- _The task_:
Substitute "Display area" for every "Viewport" in the material below, and reproduce everything else unchanged.

— begin —

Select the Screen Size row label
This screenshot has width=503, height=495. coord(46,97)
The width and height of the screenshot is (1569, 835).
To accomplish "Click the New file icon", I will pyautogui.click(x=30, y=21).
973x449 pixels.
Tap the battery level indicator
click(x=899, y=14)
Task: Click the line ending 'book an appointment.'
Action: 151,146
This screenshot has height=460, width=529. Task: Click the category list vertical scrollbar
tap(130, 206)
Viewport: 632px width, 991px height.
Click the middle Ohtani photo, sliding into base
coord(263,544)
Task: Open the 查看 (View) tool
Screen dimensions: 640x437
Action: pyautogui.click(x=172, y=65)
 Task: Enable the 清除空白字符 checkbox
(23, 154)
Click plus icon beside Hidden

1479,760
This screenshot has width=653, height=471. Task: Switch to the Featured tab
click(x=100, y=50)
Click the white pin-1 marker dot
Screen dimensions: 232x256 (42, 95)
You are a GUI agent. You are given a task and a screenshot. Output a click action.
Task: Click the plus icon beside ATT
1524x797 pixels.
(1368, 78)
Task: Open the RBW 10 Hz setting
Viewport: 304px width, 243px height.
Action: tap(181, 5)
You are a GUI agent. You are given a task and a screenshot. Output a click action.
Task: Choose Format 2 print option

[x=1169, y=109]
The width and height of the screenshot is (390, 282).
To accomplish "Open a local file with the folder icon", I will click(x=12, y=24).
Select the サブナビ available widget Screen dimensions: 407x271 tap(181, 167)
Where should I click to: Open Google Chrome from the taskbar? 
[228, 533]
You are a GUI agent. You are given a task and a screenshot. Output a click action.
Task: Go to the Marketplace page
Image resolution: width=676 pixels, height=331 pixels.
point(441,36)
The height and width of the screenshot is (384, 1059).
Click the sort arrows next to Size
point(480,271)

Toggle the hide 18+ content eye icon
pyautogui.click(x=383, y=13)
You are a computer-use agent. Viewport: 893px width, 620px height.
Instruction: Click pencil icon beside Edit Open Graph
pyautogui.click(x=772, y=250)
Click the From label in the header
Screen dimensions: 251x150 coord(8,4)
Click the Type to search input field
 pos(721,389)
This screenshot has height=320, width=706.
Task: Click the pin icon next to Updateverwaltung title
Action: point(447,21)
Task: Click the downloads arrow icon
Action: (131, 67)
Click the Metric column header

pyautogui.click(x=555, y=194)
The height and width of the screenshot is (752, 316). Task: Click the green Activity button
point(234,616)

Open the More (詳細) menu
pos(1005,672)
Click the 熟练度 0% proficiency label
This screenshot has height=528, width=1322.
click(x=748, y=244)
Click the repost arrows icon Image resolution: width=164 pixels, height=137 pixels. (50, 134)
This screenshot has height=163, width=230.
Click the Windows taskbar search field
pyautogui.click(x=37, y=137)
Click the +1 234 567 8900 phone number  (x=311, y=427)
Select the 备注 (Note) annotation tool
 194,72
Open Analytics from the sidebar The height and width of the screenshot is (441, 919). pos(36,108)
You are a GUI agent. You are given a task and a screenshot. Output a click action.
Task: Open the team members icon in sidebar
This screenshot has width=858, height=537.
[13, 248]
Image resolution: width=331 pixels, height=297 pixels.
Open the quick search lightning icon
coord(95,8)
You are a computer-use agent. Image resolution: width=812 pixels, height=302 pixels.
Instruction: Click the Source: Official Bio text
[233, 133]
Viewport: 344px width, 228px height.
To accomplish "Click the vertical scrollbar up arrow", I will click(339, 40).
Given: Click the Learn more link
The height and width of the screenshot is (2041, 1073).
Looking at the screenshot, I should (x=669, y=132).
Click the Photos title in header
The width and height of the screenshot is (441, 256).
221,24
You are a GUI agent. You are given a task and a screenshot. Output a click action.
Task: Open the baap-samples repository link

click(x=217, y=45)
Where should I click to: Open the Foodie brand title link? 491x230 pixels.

— end —

- _Output_:
Select the Screen Size row label
This screenshot has width=503, height=495. coord(46,97)
The width and height of the screenshot is (1569, 835).
To accomplish "Click the New file icon", I will pyautogui.click(x=30, y=21).
973x449 pixels.
Tap the battery level indicator
click(x=899, y=14)
Task: Click the line ending 'book an appointment.'
Action: 151,146
This screenshot has height=460, width=529. Task: Click the category list vertical scrollbar
tap(130, 206)
Display area: 632px width, 991px height.
Click the middle Ohtani photo, sliding into base
coord(263,544)
Task: Open the 查看 (View) tool
Screen dimensions: 640x437
Action: pyautogui.click(x=172, y=65)
 Task: Enable the 清除空白字符 checkbox
(23, 154)
Click plus icon beside Hidden

1479,760
This screenshot has width=653, height=471. Task: Switch to the Featured tab
click(x=100, y=50)
Click the white pin-1 marker dot
Screen dimensions: 232x256 (42, 95)
You are a GUI agent. You are given a task and a screenshot. Output a click action.
Task: Click the plus icon beside ATT
1524x797 pixels.
(1368, 78)
Task: Open the RBW 10 Hz setting
Display area: 304px width, 243px height.
Action: tap(181, 5)
You are a GUI agent. You are given a task and a screenshot. Output a click action.
Task: Choose Format 2 print option

[x=1169, y=109]
The width and height of the screenshot is (390, 282).
To accomplish "Open a local file with the folder icon", I will click(x=12, y=24).
Select the サブナビ available widget Screen dimensions: 407x271 tap(181, 167)
Where should I click to: Open Google Chrome from the taskbar? 
[228, 533]
You are a GUI agent. You are given a task and a screenshot. Output a click action.
Task: Go to the Marketplace page
Image resolution: width=676 pixels, height=331 pixels.
point(441,36)
The height and width of the screenshot is (384, 1059).
Click the sort arrows next to Size
point(480,271)

Toggle the hide 18+ content eye icon
pyautogui.click(x=383, y=13)
You are a computer-use agent. Display area: 893px width, 620px height.
Instruction: Click pencil icon beside Edit Open Graph
pyautogui.click(x=772, y=250)
Click the From label in the header
Screen dimensions: 251x150 coord(8,4)
Click the Type to search input field
 pos(721,389)
This screenshot has height=320, width=706.
Task: Click the pin icon next to Updateverwaltung title
Action: point(447,21)
Task: Click the downloads arrow icon
Action: (131, 67)
Click the Metric column header

pyautogui.click(x=555, y=194)
The height and width of the screenshot is (752, 316). Task: Click the green Activity button
point(234,616)

Open the More (詳細) menu
pos(1005,672)
Click the 熟练度 0% proficiency label
This screenshot has height=528, width=1322.
click(x=748, y=244)
Click the repost arrows icon Image resolution: width=164 pixels, height=137 pixels. (50, 134)
This screenshot has height=163, width=230.
Click the Windows taskbar search field
pyautogui.click(x=37, y=137)
Click the +1 234 567 8900 phone number  (x=311, y=427)
Select the 备注 (Note) annotation tool
 194,72
Open Analytics from the sidebar The height and width of the screenshot is (441, 919). pos(36,108)
You are a GUI agent. You are given a task and a screenshot. Output a click action.
Task: Open the team members icon in sidebar
This screenshot has width=858, height=537.
[13, 248]
Image resolution: width=331 pixels, height=297 pixels.
Open the quick search lightning icon
coord(95,8)
You are a computer-use agent. Image resolution: width=812 pixels, height=302 pixels.
Instruction: Click the Source: Official Bio text
[233, 133]
Display area: 344px width, 228px height.
To accomplish "Click the vertical scrollbar up arrow", I will click(339, 40).
Given: Click the Learn more link
The height and width of the screenshot is (2041, 1073).
Looking at the screenshot, I should (x=669, y=132).
Click the Photos title in header
The width and height of the screenshot is (441, 256).
221,24
You are a GUI agent. You are given a task and a screenshot. Output a click action.
Task: Open the baap-samples repository link

click(x=217, y=45)
Where should I click to: Open the Foodie brand title link? 491x230 pixels.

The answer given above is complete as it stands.